### Exercise details
What you return should be the lines of the data containing "Identify", each in full.

Records from a dataset:
Segment Open

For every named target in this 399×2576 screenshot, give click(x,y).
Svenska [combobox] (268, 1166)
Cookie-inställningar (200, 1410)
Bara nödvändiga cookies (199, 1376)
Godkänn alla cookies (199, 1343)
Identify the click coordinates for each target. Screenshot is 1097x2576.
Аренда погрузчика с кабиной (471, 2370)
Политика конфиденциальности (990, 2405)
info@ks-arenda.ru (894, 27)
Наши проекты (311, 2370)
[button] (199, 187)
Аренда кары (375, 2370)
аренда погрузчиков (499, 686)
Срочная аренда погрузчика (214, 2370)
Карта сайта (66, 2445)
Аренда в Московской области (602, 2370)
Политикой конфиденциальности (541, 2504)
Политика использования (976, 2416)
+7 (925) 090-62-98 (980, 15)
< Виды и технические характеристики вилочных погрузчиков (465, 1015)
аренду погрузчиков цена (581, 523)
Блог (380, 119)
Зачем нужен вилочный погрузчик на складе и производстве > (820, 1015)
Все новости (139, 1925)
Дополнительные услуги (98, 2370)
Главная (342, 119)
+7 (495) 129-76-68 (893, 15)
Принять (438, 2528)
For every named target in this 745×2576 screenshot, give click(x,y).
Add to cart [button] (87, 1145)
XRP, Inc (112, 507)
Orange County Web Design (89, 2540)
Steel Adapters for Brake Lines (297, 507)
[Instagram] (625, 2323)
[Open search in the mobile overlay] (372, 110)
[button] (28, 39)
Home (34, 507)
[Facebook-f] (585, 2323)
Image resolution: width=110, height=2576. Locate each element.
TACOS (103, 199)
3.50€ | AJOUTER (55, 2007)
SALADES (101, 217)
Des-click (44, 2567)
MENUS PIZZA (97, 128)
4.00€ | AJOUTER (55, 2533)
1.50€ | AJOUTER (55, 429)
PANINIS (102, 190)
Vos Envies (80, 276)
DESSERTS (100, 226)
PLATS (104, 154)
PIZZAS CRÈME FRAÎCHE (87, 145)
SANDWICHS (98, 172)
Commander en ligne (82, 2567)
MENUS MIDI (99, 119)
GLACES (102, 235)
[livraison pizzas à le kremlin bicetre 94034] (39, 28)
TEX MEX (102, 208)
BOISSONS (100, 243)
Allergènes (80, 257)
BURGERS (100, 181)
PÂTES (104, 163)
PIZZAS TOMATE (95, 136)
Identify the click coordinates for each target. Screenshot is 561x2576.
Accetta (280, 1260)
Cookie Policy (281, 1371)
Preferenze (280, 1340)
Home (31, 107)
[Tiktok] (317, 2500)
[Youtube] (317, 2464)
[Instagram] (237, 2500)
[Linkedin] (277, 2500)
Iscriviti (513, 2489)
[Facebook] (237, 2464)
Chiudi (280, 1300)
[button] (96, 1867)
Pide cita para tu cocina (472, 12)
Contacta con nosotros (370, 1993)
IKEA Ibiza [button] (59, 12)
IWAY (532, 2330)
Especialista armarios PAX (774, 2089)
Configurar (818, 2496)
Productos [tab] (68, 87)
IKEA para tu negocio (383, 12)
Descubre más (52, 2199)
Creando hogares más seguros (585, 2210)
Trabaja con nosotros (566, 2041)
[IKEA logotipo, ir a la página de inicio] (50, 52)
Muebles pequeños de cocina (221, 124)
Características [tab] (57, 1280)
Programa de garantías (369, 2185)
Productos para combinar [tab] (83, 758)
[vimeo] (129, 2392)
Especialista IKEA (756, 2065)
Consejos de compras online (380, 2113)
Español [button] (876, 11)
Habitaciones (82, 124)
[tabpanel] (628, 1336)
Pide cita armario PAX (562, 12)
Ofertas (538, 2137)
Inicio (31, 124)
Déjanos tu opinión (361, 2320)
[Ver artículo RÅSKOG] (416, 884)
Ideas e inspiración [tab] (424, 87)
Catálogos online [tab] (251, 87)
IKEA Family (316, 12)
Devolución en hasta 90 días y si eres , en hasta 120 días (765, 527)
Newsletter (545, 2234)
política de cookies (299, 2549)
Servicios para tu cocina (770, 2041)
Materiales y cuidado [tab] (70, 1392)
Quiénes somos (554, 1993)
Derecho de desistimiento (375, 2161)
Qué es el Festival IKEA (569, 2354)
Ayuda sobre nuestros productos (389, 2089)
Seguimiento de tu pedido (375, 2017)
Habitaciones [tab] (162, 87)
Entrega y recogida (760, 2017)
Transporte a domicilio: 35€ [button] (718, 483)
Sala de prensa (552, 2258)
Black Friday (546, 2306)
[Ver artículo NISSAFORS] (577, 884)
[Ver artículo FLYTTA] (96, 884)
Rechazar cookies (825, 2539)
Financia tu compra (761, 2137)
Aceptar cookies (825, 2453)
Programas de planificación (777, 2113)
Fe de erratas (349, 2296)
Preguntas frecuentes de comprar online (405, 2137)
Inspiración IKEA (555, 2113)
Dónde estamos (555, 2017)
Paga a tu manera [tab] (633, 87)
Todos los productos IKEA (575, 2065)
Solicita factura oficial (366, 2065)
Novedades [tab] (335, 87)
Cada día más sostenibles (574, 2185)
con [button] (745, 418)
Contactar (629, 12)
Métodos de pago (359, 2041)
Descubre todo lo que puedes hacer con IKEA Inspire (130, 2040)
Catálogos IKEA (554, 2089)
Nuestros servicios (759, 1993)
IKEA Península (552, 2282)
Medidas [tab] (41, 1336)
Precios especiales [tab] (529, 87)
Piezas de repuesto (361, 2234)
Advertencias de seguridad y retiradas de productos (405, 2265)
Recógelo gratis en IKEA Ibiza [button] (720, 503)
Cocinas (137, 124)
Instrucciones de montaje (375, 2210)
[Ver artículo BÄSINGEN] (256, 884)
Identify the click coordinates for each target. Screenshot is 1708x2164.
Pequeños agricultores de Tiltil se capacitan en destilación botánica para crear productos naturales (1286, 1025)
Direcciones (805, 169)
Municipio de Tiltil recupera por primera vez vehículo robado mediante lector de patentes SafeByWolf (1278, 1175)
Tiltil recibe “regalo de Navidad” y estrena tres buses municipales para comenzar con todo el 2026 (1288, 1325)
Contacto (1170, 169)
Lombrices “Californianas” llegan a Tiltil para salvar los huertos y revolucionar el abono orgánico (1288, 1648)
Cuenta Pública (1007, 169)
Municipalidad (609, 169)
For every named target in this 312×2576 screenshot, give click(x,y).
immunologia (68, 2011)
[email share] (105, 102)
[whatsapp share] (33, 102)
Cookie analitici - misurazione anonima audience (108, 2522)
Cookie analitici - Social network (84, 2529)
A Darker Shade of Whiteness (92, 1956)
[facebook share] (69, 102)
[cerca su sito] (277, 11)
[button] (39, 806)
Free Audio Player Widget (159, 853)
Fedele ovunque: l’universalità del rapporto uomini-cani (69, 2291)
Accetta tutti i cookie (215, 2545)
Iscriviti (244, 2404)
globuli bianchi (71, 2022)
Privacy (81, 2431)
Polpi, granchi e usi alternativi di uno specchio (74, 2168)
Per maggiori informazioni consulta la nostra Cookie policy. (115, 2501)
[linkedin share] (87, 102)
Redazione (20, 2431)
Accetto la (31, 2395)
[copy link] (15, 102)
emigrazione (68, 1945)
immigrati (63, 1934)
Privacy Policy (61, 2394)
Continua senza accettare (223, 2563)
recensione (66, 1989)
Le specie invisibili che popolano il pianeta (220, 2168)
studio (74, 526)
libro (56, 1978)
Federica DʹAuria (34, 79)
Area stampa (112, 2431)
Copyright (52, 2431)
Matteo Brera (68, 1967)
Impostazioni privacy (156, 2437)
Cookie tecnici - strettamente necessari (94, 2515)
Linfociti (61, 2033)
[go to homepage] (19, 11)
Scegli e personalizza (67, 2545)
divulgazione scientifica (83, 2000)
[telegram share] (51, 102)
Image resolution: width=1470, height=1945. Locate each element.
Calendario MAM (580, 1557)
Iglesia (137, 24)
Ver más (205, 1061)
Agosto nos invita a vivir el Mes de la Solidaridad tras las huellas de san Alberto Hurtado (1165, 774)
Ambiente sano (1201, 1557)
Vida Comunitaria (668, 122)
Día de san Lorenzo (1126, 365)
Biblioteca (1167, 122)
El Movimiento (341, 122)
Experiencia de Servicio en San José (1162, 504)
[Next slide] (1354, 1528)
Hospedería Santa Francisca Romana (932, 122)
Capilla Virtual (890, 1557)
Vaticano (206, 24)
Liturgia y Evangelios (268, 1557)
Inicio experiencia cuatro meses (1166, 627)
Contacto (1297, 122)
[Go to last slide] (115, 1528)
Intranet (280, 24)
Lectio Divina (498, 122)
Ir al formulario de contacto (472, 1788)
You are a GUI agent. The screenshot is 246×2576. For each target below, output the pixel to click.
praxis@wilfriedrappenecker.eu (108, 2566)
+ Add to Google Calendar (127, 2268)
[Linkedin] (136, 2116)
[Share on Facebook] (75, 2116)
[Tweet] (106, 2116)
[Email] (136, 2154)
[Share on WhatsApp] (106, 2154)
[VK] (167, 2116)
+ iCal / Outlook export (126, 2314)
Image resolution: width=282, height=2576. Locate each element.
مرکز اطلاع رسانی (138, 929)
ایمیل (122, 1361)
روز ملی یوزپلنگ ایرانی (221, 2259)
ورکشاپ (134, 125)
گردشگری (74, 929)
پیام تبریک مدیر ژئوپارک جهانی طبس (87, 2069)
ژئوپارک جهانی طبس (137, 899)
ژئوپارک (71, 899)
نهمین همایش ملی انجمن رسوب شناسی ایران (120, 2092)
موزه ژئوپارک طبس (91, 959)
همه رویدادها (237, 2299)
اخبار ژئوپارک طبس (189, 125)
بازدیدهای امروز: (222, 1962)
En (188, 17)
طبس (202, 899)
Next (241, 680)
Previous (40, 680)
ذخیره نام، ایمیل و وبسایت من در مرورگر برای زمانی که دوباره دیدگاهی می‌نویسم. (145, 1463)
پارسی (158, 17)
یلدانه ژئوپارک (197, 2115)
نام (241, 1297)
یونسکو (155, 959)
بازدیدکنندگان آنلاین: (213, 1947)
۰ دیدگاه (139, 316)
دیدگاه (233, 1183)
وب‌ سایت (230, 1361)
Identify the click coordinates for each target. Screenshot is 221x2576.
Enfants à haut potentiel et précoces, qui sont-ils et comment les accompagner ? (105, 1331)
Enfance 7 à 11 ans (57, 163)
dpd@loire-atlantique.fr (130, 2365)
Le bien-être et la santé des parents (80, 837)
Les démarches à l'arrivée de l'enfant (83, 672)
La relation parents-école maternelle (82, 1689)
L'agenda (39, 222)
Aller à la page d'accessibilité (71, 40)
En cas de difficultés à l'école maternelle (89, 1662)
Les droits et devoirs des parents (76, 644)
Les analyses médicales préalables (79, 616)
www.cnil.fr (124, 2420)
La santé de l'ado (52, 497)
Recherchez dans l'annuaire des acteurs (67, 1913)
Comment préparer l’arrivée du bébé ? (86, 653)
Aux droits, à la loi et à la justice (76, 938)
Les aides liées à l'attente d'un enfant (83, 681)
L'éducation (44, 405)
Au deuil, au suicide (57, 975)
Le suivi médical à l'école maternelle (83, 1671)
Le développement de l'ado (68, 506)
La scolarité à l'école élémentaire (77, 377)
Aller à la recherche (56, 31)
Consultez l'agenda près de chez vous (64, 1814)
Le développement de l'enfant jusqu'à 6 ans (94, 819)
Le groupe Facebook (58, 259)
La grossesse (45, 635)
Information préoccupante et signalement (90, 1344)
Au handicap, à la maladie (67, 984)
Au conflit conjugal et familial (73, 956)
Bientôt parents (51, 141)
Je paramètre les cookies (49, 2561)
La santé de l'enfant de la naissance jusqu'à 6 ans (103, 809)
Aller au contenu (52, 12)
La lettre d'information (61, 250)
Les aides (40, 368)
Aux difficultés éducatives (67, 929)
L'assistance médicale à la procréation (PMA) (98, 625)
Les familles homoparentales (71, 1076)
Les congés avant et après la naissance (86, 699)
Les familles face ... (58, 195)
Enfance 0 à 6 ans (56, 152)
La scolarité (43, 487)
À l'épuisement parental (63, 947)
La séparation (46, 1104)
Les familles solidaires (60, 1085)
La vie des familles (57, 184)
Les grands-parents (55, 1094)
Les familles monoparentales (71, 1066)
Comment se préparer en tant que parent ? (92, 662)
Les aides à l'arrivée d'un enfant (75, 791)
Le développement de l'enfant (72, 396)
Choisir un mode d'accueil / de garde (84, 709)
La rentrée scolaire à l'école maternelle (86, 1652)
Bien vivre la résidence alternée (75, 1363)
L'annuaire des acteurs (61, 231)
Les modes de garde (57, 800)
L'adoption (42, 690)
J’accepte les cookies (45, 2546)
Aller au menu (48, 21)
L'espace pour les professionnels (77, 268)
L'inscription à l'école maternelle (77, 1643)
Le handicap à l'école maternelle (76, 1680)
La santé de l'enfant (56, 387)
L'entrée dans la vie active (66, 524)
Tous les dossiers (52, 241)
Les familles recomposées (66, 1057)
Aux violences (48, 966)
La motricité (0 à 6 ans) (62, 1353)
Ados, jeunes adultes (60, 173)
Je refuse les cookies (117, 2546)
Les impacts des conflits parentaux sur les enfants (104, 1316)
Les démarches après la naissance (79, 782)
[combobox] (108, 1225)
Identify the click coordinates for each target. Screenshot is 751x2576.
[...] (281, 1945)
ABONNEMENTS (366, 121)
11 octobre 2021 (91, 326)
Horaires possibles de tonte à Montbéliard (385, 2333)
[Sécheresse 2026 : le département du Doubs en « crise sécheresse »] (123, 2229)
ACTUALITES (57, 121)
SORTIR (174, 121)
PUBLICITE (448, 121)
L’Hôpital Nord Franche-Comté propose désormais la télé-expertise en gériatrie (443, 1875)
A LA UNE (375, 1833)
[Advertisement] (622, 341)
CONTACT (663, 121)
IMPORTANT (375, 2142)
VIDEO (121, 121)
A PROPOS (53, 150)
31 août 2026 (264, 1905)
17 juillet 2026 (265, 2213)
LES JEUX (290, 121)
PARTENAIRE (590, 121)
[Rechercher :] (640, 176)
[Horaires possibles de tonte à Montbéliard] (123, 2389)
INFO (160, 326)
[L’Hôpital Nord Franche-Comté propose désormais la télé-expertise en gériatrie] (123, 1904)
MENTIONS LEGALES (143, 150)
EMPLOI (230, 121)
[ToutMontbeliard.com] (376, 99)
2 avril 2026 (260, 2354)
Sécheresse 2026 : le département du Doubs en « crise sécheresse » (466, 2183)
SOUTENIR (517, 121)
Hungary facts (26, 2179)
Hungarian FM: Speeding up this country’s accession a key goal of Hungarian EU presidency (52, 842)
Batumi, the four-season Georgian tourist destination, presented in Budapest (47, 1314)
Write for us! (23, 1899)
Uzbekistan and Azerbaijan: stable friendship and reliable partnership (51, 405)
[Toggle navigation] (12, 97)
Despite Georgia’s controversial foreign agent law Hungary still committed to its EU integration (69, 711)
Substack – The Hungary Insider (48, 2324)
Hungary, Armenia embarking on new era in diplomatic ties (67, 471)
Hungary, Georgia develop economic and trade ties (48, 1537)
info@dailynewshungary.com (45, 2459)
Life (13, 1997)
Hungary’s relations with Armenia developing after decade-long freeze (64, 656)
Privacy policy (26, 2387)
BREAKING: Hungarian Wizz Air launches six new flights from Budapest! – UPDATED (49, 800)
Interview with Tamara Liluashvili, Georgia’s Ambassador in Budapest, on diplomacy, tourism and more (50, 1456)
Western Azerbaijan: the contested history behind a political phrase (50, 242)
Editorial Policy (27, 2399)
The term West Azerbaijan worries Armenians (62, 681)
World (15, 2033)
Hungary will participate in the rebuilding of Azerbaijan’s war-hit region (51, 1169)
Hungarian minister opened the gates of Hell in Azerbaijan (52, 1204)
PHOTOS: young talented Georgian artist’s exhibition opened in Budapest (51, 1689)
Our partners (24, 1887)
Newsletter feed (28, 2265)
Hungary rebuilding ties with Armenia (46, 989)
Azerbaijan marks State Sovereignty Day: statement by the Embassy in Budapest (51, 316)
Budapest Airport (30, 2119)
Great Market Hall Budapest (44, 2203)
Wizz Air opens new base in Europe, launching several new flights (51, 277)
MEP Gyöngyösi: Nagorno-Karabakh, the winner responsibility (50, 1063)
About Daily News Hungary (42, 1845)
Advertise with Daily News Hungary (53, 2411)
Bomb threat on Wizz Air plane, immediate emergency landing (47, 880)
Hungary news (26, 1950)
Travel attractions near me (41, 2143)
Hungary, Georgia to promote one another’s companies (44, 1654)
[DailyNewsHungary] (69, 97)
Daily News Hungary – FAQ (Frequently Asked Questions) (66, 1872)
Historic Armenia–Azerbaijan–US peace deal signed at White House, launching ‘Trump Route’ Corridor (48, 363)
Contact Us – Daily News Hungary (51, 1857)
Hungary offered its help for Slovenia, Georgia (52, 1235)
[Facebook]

Segment Closed

### Completed exercise
Identify the click coordinates for each target. Screenshot is 1097x2576.
Identify the click coordinates for each target. Screenshot is 561x2576.
Identify the click coordinates for each target. Screenshot is 1708x2164.
Identify the click coordinates for each target. Screenshot is 221x2576.
Identify the click coordinates for each target. Screenshot is 751x2576.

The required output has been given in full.